The RDA for vitamin B-12 is 2.4 micrograms (mcg) a day for men and women aged 14 years and older. For pregnant women, the RDA is 2.6 mcg, and for women who are breastfeeding, the RDA is 2.8 mcg.

However, vitamin B-12 only occurs naturally in foods from animal sources, such as clams, liver, and dairy products. People who eat only vegan foods have two options to ensure that they consume enough of this vital nutrient. They can either eat foods that manufacturers have fortified with vitamin B-12 or take a vitamin B-12 dietary supplement.

Packaged breakfast cereals, nutritional yeast, soy milk, and some meat substitutes often have added vitamin B-12. The amount of vitamin B-12 in each serving can vary between products, so it is important to check the nutritional data on food labels.

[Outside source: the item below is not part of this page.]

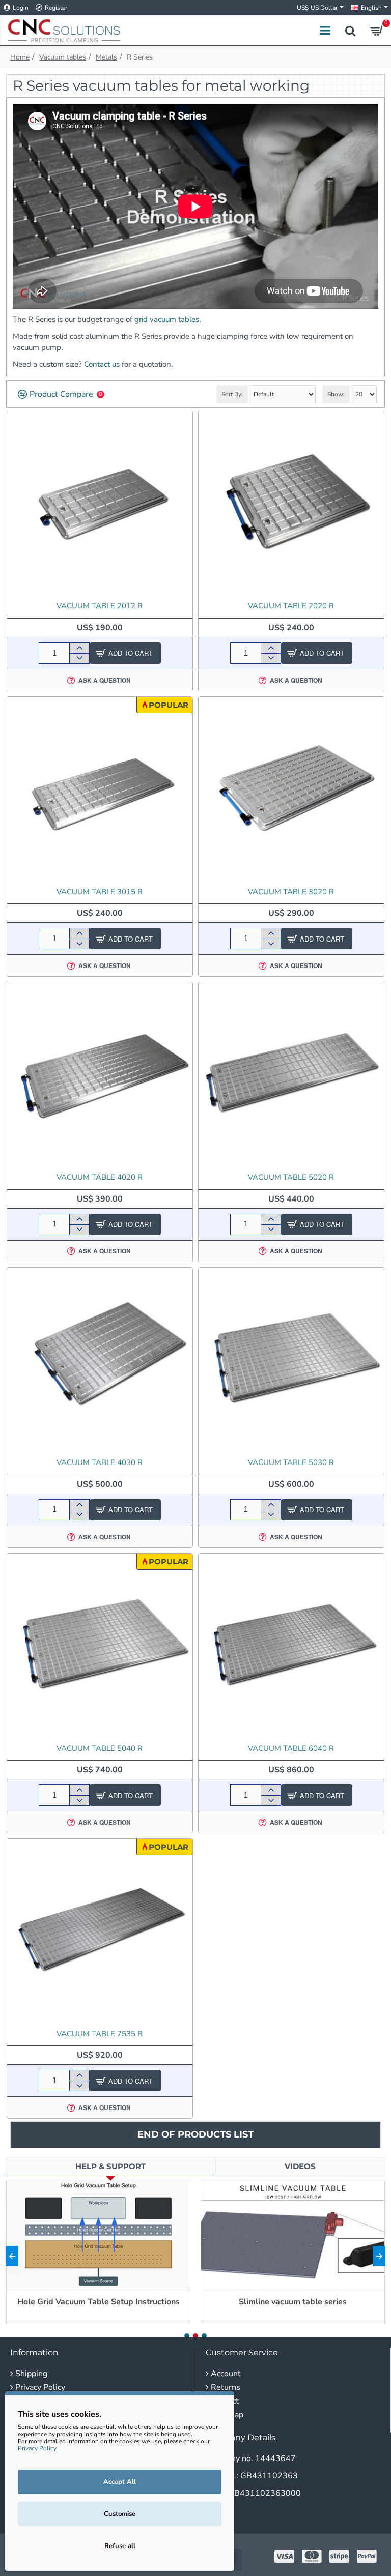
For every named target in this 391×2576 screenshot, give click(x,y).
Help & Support (110, 2166)
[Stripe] (339, 2556)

Vitamin D helps keep bones healthy and strong, supports the immune and neuromuscular systems, and reduces inflammation. People sometimes refer to it as the “sunshine vitamin” because the body produces it in response to exposure to the sun.

As with vitamin B-12, vitamin D is primarily present in foods from animal sources, although mushrooms do contain variable amounts. The RDA for vitamin D is 600 International Units (IU), or 15 mcg, for people aged 1–70 years and 800 IU, or 20 mcg, for people over 70 years old.

Fortified foods are the primary source of vitamin D for most people in the U.S., whether they eat food from animal sources or not. For people who eat only vegan foods, fortified foods, which include some cereals and grains, are very important. Dietary supplements can also help vegans get an adequate amount of vitamin D.